(Extracted entries Opens)

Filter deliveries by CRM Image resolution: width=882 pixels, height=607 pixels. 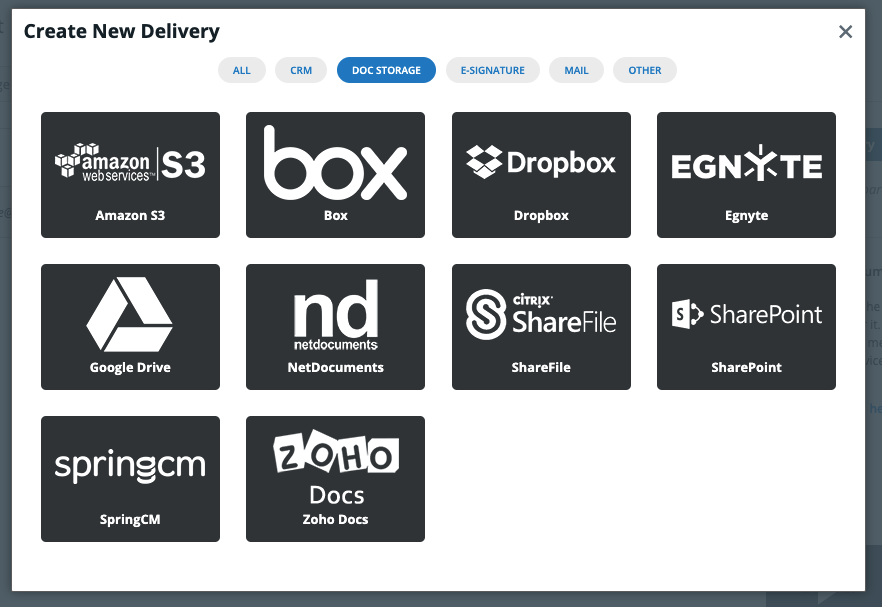[x=301, y=70]

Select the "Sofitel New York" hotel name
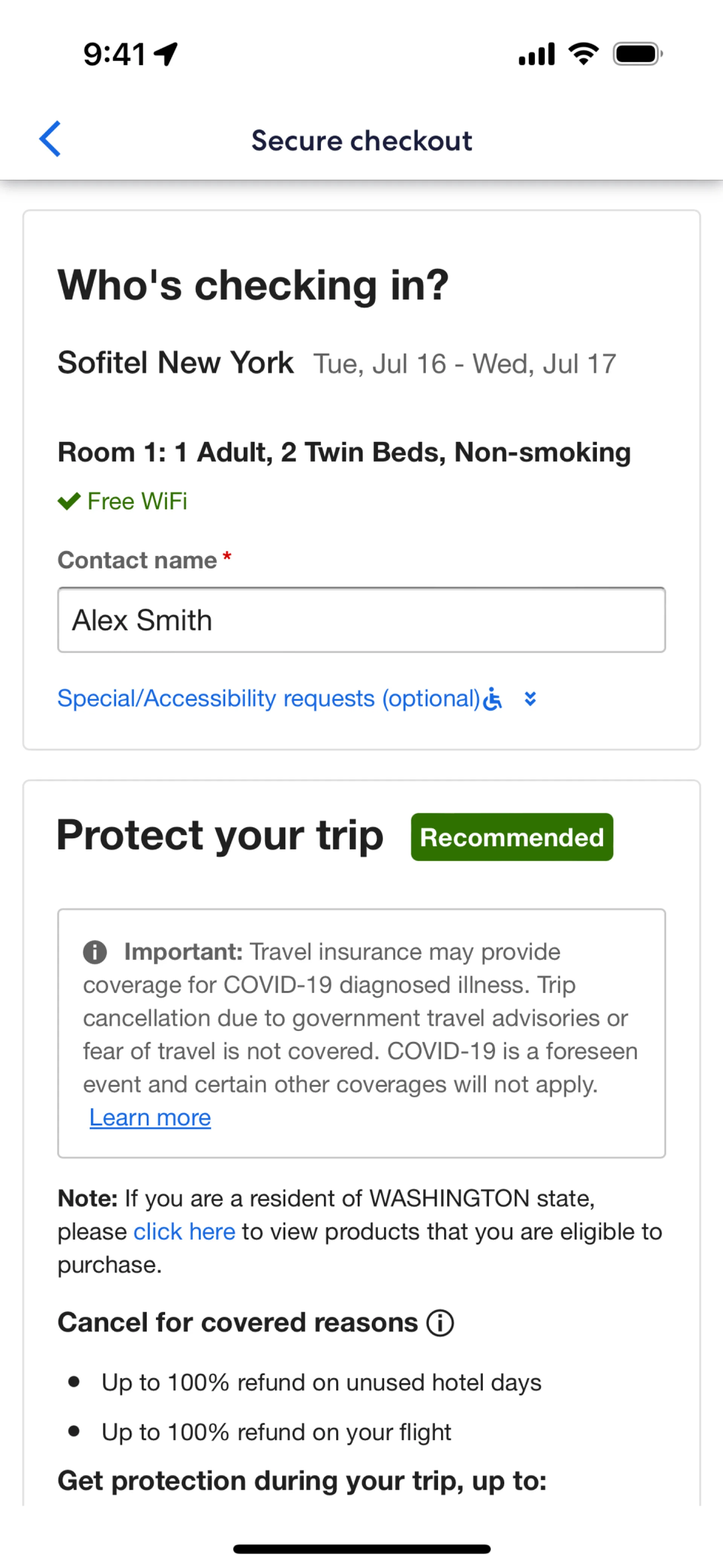(175, 363)
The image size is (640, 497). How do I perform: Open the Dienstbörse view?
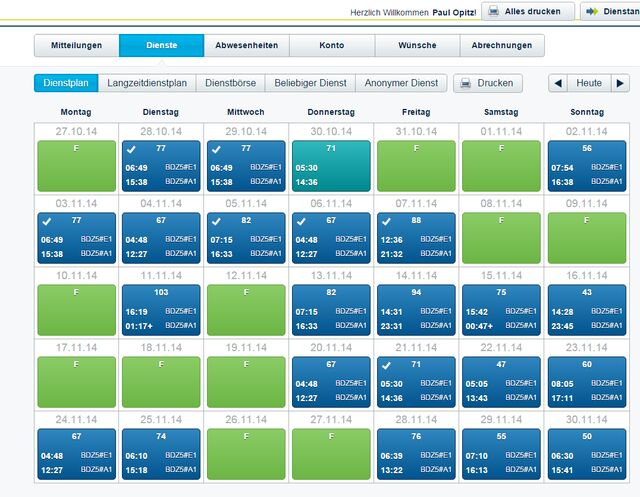click(x=231, y=83)
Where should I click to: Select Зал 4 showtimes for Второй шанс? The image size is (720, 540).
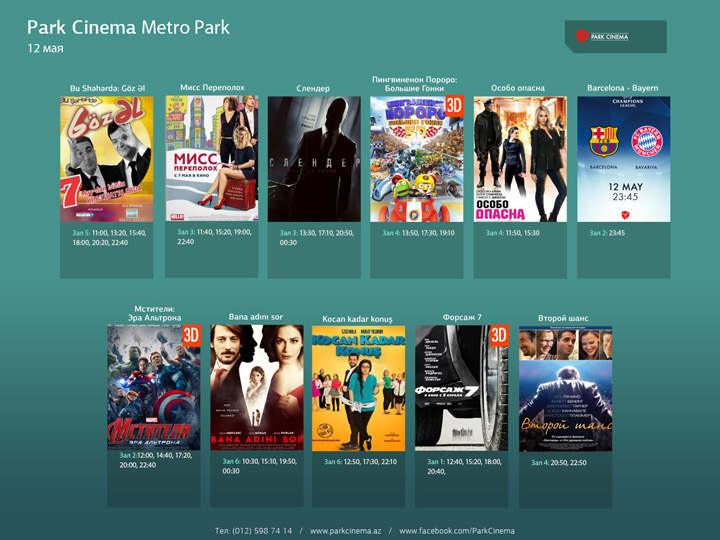pos(558,463)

(Extracted entries Closes)

- _Activity_
Print once more, exactly, the lines from the one with "The image size is (640, 497)." through the last line of the data, both ends included, without any pictures.

- _Exercise output_
The image size is (640, 497). How do I perform: Open the Dienstbörse view?
click(x=231, y=83)
Where should I click to: Select Зал 4 showtimes for Второй шанс? The image size is (720, 540).
pos(558,463)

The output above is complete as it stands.